--- start of Information given ---

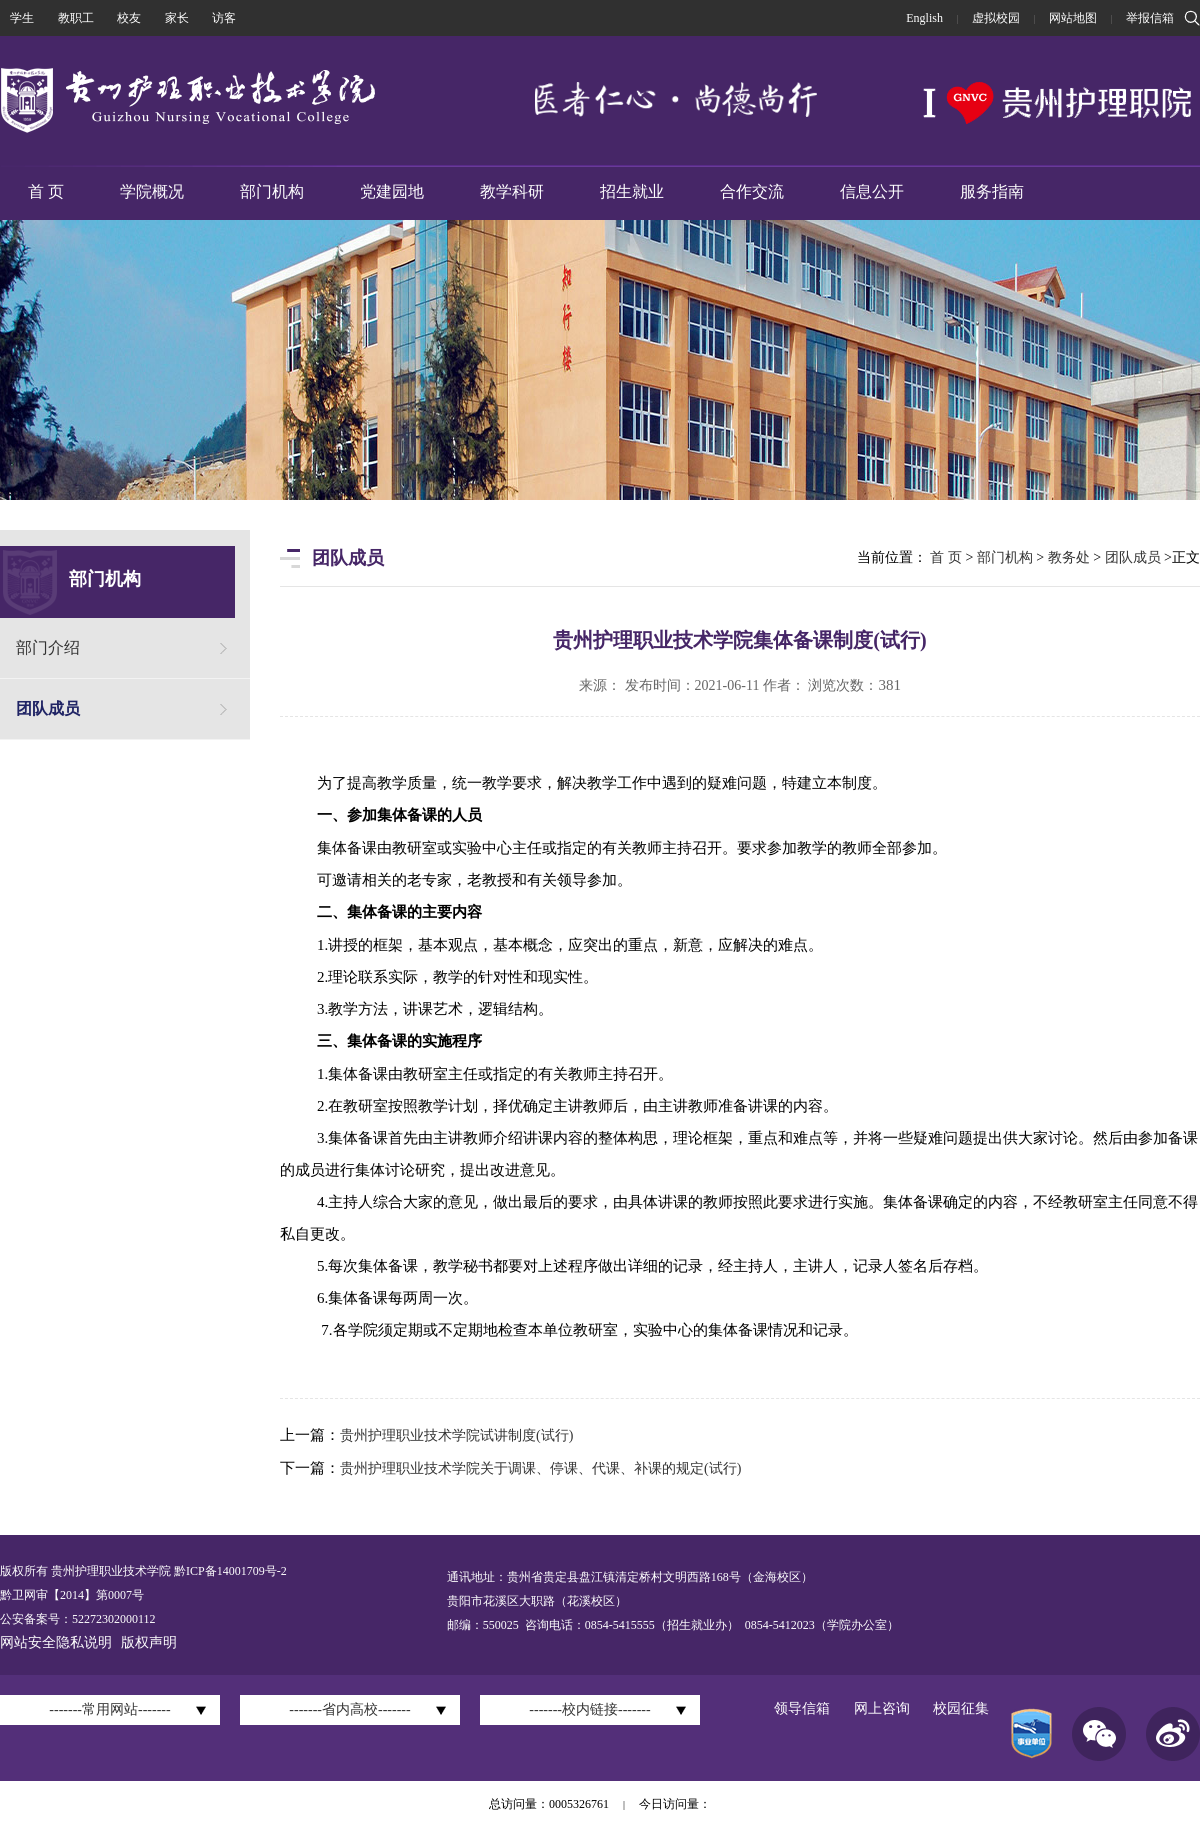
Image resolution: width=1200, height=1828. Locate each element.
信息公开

--- end of Information given ---
--- start of Information given ---

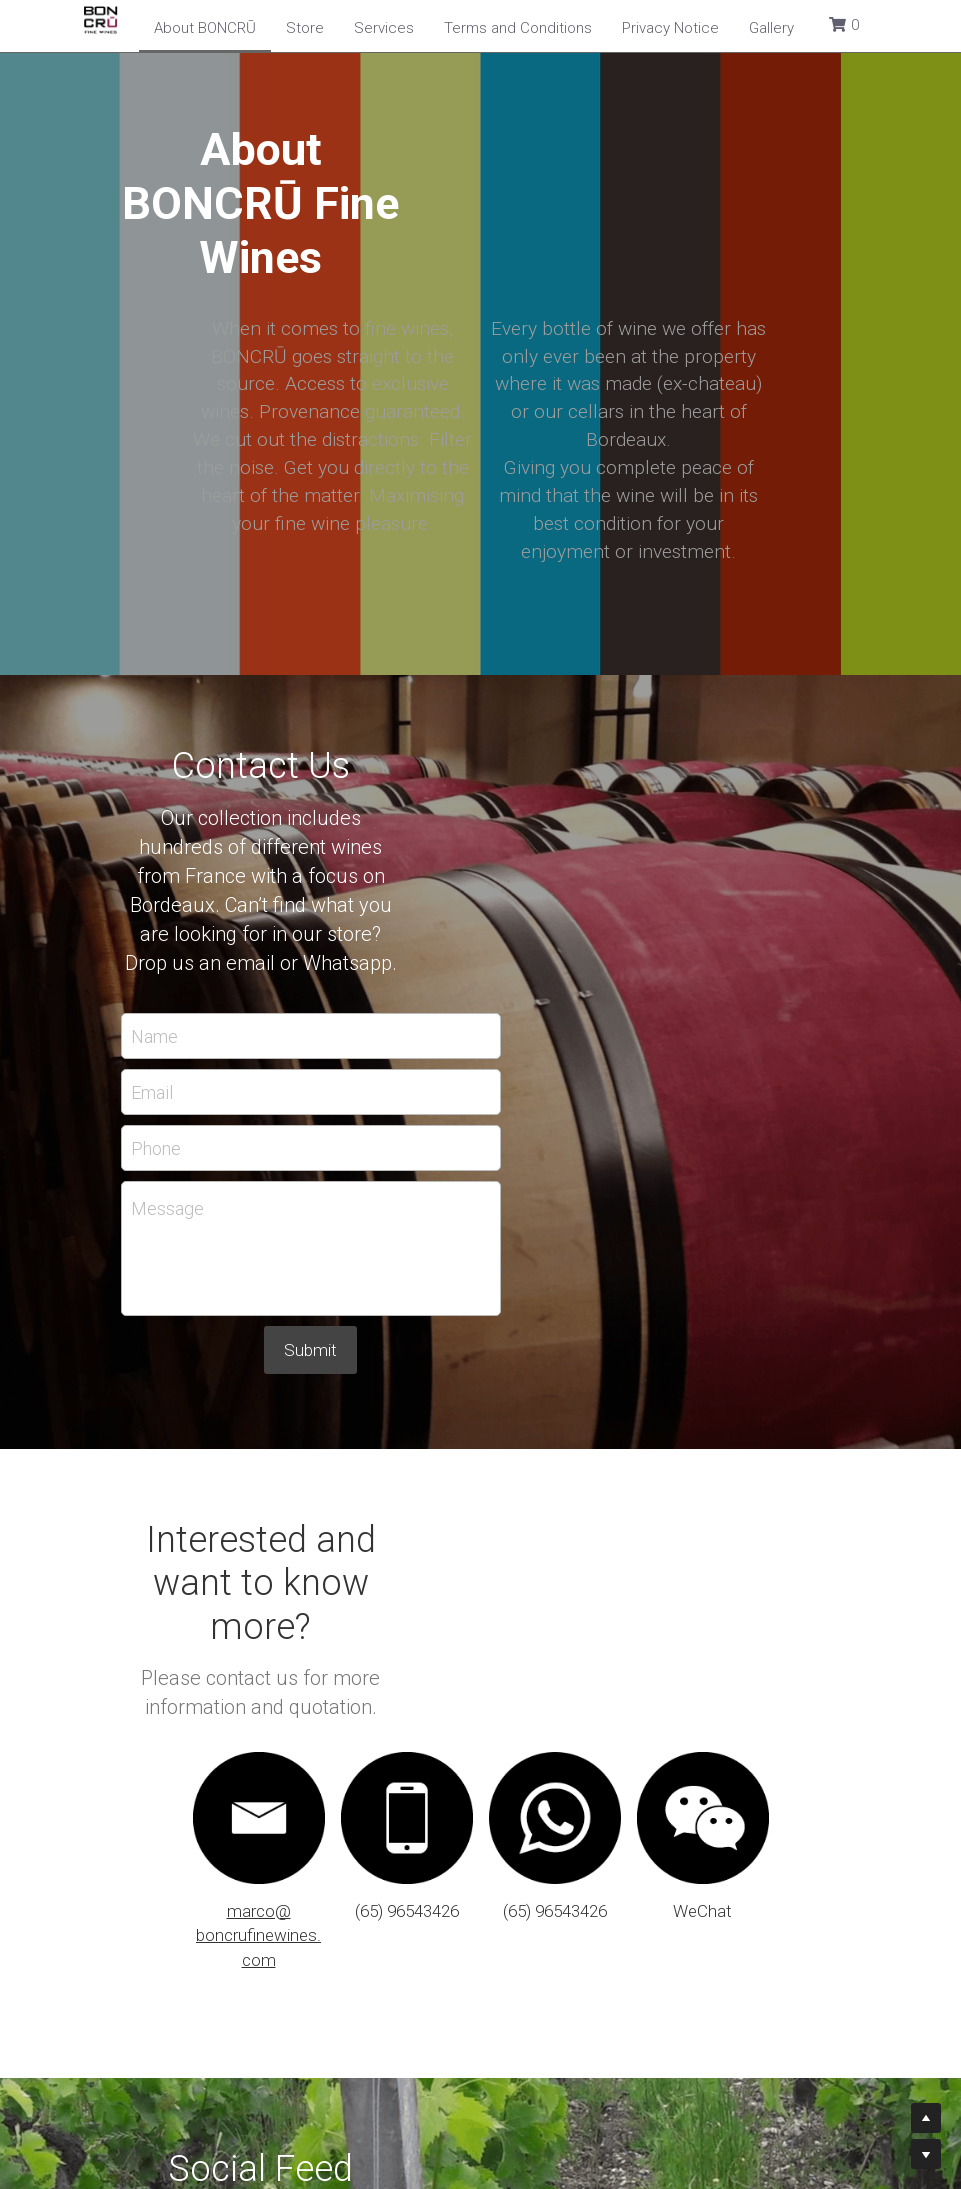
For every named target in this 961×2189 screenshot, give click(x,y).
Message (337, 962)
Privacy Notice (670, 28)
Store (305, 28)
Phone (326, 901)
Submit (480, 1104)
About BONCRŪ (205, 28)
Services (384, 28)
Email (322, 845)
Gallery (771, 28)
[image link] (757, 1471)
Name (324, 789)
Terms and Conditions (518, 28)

--- end of Information given ---
--- start of Information given ---

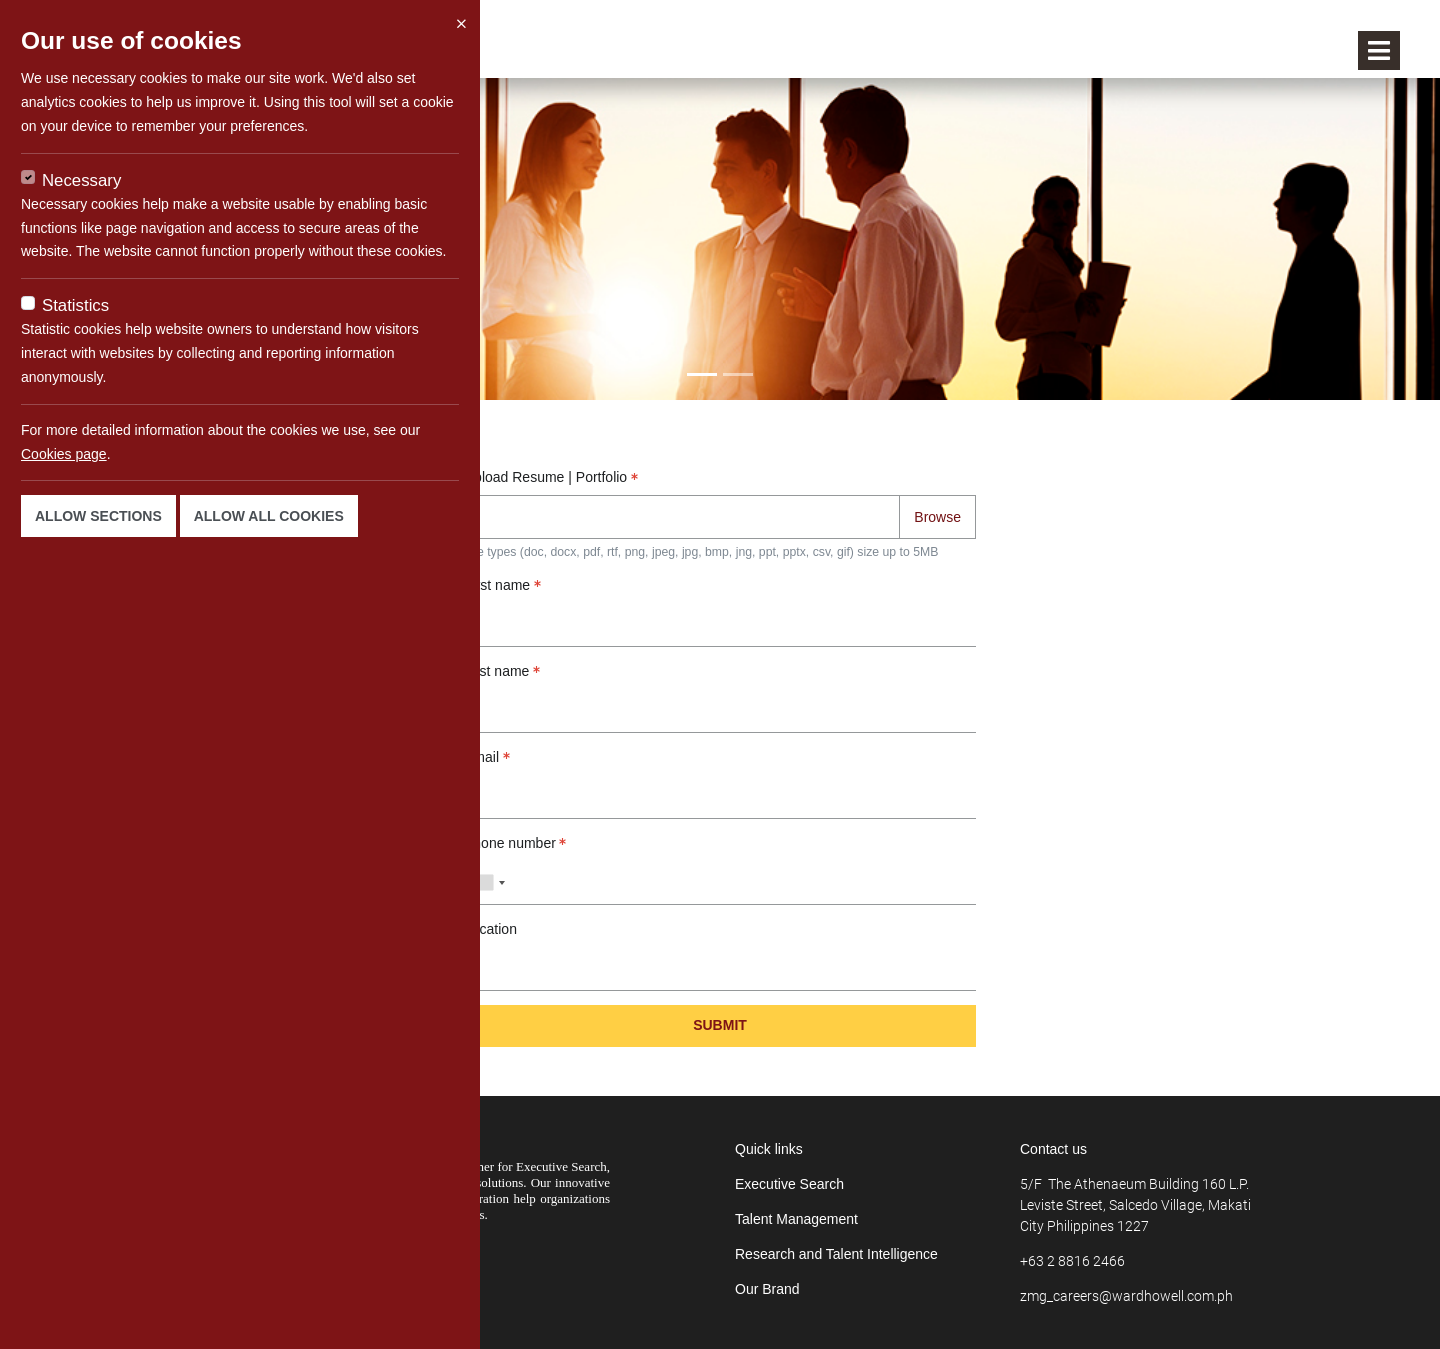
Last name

--- end of Information given ---

● Exercise description
Rescale the data beginning at the line that contains "Privacy Notice (670, 28)" and stopping after the line that contains "Name (324, 789)": rewrite each of those lines in full, multiplying every coordinate in the answers by 0.85 and rounding to whole numbers, with halves rounded up. Output those lines only.

● Finished task
Privacy Notice (570, 24)
Store (259, 24)
Phone (277, 766)
Submit (408, 938)
About BONCRŪ (174, 24)
Services (326, 24)
Email (274, 718)
Gallery (655, 24)
[image link] (643, 1250)
Name (275, 671)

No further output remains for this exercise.